• _Actions to take_
1) For each statement below, say whether it agrees with the forum post on BatchNorm1D and dropout, answering yes or no and quoting the words from the post that decide it. (a) The input to BatchNorm1D is 400. (b) The quoted paper applies weight dropout of 0.5 to the RNN hidden-to-hidden matrix. (c) The poster believes there are two embedding layers.
2) Transcribe the stretch of the forum post on BatchNorm1D and dropout from "I have troubles" through "assumption is correct?".

• _Given passage_
_ _ _

Understanding BatchNorm1D, Dropout and RNNDropout()

I have troubles understanding 3 things and would be happy if somebody could help me to understand it. RNN Classifier has the following structure:

  1. The input to BatchNorm1D is 1200, even though the previous layer has a shape (1150,400). Why isn’t it 400? I marked it red. Is it because of Concat Pooling? If so, it would imply the structure below. Can you confirm whether my assumption is correct?

  2. Why do we apply RNNDropout() at the end of a language model? it looks like throwing away predictions for certain possible next words. Could you explain? I don’t understand the reasons for using dropout at the end.

  3. I couldn’t map the dropout from the ULMFiT paper to those dropouts in model’s summary on which I based this visualization. From the paper: “We apply dropout of 0.4 to layers, 0.3 to RNN layers, 0.4 to input embedding layers, 0.05 to embedding layers, and weight dropout of 0.5 to the RNN hidden-to-hidden matrix.” Was it changed in fastai v1 in comaprison to ULMFiT? In particular, where do we apply 0.4 input embedding layer dropout and where 0.05 embedding layer dropout? Cause it seems to me that there is only 1 embedding layer.

_ _ _

• _Data rows_
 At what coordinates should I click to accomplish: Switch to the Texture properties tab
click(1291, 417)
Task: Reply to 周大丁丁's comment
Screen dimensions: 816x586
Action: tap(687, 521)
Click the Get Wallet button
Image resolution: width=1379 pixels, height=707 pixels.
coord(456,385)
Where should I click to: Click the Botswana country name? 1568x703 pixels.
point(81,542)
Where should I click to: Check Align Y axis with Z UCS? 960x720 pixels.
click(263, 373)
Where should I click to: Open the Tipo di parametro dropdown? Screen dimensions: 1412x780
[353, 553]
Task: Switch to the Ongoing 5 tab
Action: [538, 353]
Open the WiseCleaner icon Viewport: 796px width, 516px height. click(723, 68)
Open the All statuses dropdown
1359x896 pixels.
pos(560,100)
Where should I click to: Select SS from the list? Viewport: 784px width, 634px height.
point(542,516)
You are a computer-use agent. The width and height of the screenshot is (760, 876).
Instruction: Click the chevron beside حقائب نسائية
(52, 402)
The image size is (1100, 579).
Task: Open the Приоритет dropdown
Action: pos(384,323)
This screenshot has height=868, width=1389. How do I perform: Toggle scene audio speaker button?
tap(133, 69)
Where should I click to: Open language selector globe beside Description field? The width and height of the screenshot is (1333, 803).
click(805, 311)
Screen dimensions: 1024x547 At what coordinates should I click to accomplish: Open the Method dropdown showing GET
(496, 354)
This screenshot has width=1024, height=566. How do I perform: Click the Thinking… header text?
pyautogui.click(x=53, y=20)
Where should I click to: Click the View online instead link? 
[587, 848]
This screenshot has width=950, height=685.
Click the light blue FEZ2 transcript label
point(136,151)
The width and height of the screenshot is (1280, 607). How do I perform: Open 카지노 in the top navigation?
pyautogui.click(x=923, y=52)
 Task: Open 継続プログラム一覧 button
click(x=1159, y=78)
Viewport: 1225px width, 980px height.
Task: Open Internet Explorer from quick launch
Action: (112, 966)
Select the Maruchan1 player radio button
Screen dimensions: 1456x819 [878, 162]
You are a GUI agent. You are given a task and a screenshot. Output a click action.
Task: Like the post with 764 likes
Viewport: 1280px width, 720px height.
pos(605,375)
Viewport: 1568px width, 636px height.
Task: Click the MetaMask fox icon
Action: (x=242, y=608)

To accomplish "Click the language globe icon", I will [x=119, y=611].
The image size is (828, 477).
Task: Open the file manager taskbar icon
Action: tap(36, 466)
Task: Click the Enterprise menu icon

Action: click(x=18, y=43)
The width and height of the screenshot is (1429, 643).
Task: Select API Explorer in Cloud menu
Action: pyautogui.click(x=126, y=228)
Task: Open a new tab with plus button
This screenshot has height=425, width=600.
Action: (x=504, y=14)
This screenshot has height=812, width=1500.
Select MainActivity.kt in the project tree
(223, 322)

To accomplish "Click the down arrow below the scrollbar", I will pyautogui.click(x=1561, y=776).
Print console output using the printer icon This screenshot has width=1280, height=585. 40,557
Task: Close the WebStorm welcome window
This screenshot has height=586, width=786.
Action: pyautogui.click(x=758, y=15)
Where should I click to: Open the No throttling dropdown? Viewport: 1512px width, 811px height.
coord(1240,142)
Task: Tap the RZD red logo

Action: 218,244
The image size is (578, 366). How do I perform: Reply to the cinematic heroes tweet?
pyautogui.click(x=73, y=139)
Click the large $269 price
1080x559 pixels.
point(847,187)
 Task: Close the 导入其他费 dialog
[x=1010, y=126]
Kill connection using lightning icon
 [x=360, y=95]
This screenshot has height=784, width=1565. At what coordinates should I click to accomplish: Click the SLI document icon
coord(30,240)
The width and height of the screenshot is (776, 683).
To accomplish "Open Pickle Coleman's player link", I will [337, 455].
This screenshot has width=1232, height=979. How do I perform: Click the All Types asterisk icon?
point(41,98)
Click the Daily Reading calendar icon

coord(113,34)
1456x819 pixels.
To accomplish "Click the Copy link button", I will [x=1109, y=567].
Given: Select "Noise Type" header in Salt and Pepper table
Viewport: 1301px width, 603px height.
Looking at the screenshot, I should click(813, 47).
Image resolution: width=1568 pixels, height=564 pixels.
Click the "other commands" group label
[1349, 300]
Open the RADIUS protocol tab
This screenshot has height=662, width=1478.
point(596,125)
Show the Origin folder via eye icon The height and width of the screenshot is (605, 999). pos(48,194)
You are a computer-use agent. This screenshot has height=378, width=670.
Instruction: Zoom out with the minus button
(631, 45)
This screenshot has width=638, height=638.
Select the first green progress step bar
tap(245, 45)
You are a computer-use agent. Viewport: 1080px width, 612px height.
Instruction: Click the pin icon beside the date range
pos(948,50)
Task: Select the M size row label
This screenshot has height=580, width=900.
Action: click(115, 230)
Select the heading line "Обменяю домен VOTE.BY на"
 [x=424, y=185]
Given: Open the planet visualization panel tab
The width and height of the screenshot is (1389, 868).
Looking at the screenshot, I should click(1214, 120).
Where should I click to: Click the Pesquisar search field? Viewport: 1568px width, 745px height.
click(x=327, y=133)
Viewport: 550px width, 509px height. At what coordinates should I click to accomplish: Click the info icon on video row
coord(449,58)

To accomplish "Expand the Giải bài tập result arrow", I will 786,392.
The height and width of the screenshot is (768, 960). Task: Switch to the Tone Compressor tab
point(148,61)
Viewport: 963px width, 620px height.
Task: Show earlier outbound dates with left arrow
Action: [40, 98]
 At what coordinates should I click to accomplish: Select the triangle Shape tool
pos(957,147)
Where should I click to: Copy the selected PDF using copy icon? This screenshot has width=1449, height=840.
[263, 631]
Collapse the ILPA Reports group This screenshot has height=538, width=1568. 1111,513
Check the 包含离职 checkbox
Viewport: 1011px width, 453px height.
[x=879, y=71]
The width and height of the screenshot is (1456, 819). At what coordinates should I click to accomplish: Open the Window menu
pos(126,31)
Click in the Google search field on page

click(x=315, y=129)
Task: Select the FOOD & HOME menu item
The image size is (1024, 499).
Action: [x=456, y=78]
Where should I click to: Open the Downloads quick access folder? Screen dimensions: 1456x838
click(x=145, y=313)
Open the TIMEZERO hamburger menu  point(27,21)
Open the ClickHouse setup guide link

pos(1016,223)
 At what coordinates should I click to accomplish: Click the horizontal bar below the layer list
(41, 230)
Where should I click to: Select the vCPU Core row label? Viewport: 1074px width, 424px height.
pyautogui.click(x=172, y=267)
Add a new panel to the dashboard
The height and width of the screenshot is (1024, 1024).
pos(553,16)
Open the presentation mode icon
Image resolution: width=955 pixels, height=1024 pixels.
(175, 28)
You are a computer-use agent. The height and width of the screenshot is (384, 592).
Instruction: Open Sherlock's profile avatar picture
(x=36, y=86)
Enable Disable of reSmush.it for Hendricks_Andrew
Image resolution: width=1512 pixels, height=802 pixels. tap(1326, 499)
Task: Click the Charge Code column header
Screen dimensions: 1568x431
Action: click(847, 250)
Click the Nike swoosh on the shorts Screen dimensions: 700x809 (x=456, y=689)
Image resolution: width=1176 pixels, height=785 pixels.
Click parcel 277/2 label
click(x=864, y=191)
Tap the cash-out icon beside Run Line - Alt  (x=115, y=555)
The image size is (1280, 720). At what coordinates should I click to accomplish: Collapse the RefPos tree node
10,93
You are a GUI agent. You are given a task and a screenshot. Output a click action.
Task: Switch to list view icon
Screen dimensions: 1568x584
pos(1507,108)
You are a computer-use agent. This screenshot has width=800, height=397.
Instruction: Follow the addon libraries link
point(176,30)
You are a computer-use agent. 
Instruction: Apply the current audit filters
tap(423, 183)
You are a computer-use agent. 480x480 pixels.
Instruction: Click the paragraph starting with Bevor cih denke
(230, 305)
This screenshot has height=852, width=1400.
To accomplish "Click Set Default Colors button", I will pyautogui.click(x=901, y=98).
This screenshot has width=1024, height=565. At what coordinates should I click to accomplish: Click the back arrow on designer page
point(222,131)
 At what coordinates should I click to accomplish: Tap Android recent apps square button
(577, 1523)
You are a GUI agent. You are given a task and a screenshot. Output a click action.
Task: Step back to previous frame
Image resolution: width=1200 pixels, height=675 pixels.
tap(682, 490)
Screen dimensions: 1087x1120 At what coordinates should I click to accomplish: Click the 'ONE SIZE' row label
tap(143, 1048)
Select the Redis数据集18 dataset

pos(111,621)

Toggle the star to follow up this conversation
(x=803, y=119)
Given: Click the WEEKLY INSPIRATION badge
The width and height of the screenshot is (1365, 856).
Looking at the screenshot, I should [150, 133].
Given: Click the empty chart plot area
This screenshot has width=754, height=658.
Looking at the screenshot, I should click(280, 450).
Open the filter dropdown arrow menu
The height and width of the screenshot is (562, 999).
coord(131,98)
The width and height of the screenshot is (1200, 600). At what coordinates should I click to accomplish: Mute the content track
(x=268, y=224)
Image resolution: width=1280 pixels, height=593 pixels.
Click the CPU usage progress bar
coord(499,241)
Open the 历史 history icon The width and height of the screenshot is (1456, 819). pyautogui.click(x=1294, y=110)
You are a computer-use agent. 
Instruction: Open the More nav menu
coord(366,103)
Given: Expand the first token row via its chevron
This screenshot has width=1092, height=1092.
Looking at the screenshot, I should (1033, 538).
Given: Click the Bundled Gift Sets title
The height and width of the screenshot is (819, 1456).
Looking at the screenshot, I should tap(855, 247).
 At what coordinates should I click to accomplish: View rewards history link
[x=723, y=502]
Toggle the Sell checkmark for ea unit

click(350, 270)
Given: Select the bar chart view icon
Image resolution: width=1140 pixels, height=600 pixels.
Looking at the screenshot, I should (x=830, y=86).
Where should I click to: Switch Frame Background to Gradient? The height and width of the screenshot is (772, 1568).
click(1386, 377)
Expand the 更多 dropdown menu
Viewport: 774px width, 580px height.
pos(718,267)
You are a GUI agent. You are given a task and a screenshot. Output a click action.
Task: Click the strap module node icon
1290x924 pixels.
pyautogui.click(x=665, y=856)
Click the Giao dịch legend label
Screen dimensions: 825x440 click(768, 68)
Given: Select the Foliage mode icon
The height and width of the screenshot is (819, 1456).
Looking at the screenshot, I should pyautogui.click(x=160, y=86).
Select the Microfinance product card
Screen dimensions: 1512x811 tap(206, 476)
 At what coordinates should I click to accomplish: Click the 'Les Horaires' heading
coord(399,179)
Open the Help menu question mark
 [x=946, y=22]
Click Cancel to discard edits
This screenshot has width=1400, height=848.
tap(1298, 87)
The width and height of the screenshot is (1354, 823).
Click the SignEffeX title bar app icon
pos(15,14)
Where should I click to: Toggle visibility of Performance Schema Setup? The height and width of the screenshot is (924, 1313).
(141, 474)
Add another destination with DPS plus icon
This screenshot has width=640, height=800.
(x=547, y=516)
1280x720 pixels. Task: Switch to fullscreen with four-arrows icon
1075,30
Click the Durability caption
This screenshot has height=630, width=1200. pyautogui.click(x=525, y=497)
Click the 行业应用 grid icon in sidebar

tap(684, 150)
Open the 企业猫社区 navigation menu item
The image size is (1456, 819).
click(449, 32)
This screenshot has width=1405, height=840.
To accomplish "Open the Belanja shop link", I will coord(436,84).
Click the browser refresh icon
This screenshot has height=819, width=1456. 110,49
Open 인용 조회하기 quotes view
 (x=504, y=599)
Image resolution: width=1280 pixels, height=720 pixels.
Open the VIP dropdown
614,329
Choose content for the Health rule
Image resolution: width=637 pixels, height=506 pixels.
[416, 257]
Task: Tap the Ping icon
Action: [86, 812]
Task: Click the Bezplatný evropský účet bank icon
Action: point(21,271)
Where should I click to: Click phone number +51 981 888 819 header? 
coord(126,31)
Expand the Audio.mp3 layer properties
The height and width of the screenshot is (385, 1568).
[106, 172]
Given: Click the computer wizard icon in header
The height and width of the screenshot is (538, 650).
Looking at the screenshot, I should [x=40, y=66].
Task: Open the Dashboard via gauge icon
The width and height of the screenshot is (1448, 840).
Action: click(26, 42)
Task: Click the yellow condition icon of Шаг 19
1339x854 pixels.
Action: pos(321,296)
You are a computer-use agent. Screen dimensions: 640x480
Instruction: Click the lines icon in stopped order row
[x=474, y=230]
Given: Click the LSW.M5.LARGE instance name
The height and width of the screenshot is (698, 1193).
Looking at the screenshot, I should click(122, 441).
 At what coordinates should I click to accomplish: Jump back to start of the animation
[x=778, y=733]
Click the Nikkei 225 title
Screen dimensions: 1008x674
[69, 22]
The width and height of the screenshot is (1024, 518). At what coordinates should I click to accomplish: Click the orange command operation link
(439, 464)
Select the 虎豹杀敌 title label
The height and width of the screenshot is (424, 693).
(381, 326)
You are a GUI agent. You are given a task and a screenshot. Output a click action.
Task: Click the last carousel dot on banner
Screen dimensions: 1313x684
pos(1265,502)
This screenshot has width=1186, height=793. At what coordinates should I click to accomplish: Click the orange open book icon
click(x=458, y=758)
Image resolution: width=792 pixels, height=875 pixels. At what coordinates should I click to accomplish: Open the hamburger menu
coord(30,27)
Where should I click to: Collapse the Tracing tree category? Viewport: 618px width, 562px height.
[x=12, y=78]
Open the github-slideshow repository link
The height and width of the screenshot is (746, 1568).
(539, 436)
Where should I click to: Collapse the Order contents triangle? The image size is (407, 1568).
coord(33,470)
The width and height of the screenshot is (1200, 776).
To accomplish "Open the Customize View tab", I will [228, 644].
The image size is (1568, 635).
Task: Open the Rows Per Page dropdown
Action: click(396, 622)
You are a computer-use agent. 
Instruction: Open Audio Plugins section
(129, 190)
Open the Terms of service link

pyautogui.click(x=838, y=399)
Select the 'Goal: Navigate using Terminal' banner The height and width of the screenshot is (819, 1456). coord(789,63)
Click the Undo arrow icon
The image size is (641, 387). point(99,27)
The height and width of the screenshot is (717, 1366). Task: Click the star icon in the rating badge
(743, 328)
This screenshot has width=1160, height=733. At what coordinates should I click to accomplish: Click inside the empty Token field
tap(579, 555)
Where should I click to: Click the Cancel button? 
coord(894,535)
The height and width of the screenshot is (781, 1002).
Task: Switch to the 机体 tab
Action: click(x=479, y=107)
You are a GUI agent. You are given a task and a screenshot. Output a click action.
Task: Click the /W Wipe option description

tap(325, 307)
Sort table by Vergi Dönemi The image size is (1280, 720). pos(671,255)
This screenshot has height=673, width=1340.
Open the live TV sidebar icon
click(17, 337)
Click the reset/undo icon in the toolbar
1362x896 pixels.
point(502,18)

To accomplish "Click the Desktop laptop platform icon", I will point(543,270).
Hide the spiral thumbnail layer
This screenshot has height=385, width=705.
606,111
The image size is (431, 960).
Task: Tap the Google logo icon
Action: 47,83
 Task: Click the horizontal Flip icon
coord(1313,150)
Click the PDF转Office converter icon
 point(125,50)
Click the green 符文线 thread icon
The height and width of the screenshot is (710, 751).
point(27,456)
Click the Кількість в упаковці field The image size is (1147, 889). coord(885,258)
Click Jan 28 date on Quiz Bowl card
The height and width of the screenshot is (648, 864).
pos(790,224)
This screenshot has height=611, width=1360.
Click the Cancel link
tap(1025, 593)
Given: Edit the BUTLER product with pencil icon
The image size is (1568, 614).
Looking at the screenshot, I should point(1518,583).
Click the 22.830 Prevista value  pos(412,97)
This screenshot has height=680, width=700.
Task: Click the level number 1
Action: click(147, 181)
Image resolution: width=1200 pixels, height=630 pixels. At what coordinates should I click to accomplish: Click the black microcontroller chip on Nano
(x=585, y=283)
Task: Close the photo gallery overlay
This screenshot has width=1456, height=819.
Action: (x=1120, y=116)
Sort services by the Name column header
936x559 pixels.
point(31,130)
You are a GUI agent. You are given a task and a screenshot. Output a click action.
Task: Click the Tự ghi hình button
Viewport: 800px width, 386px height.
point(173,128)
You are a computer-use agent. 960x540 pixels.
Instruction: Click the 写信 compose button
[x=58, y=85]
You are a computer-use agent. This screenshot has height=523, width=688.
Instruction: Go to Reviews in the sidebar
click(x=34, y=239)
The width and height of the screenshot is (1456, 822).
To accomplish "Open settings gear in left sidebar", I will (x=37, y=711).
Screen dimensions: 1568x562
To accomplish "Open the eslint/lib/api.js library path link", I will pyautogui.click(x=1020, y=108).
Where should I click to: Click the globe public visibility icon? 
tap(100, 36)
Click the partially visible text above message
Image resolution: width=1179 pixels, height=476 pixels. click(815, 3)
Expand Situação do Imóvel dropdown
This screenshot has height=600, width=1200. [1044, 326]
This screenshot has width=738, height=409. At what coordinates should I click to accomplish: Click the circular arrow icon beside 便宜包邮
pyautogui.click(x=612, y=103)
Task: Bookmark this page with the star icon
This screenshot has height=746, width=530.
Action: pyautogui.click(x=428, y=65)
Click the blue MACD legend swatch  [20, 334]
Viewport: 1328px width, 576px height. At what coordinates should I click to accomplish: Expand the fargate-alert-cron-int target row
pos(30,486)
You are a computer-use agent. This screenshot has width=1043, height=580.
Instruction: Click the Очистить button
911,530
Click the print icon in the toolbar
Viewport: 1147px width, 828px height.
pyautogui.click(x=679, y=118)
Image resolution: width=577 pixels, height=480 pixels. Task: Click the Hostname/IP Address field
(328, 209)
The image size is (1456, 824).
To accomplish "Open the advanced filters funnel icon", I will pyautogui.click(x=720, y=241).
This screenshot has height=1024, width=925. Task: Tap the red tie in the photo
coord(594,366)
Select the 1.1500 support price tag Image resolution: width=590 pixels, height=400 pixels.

_ _ _

• _The solutions_
1)
(a) No: "The input to BatchNorm1D is 1200"
(b) Yes: "weight dropout of 0.5 to the RNN hidden-to-hidden matrix"
(c) No: "it seems to me that there is only 1 embedding layer"

2)
I have troubles understanding 3 things and would be happy if somebody could help me to understand it. RNN Classifier has the following structure:

  1. The input to BatchNorm1D is 1200, even though the previous layer has a shape (1150,400). Why isn’t it 400? I marked it red. Is it because of Concat Pooling? If so, it would imply the structure below. Can you confirm whether my assumption is correct?